### EXTRACTED TEXT
Location: Endemic Poultry Viral Diseases Research2012 Annual Report
1a. Objectives (from AD-416):
1. Determine the virus microbiome of poultry from different geographical regions in the United States and complete the full genome sequence of poultry enteric viruses using metagenomics approaches. 2. Develop molecular diagnostic tests to determine the prevalence of novel poultry enteric viruses on poultry farms and their geographical distribution. 3. Develop molecular vaccine platforms that will lead to highly efficacious vaccines that have been rationally designed to control enteric diseases of poultry, including mass delivery capability and companion diagnostics to differentiate naturally infected from vaccinated birds.
1b. Approach (from AD-416):
There is a pressing need to identify the novel viruses present in the poultry gut—an important first step in determining their role(s) in enteric disease and production losses. Recent efforts in our laboratory using the next generation of nucleic acid sequencing and related techniques to discover and characterize novel viruses in the poultry gut have been very successful, and suggest that our knowledge of the poultry gut virus community is incomplete. It is possible that unidentified viruses or viral communities may play specific roles in enteric disease syndromes and can act as predictors of enteric disease. Therefore, the use of high-throughput, sequence-independent pyrosequencing technology (next generation sequencing and associated technologies) and metagenomic analysis techniques will allow the discovery and characterization of novel RNA and DNA poultry enteric viruses and viral communities, allowing the association of certain etiologic agents with the poultry enteric disease syndromes noted in the field. Proper and effective management of poultry enteric disease will require novel, up-to-date diagnostic assays in order to determine the prevalence of enteric viruses on farms and to characterize the pathology caused by enteric viral infection. Based upon the full genome and/or gene sequences of novel poultry enteric viruses discovered and initially characterized using high-throughput pyrosequencing and metagenomic analyses, conserved sequences will be identified as targets for molecular diagnostic tests. These tests will be designed and validated in our laboratory and made available to industry partners and the research community at large. Finally, a successful control strategy for poultry enteric disease must include novel vaccine platforms that have been specifically designed to improve flock performance, lessen disease severity, and reduce viral transmission in the field. A targeted approach will be used to design recombinant (viral) vaccines using live turkey/chicken enterotropic viruses as expression vectors for specific enteric virus proteins deemed to be disease-associated using bioinformatic approaches to analyze enteric viral nucleic acid.

### TASK REQUIREMENTS
List every aim that the research report above says novel vaccine platforms for poultry enteric disease have been specifically designed to achieve.

### GIVEN ENTRIES
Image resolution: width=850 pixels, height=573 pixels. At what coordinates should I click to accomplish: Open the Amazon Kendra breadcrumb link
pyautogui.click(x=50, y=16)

...

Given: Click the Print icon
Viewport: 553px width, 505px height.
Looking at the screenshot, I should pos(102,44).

### ANSWER SPACE
- Improve flock performance
- Lessen disease severity
- Reduce viral transmission in the field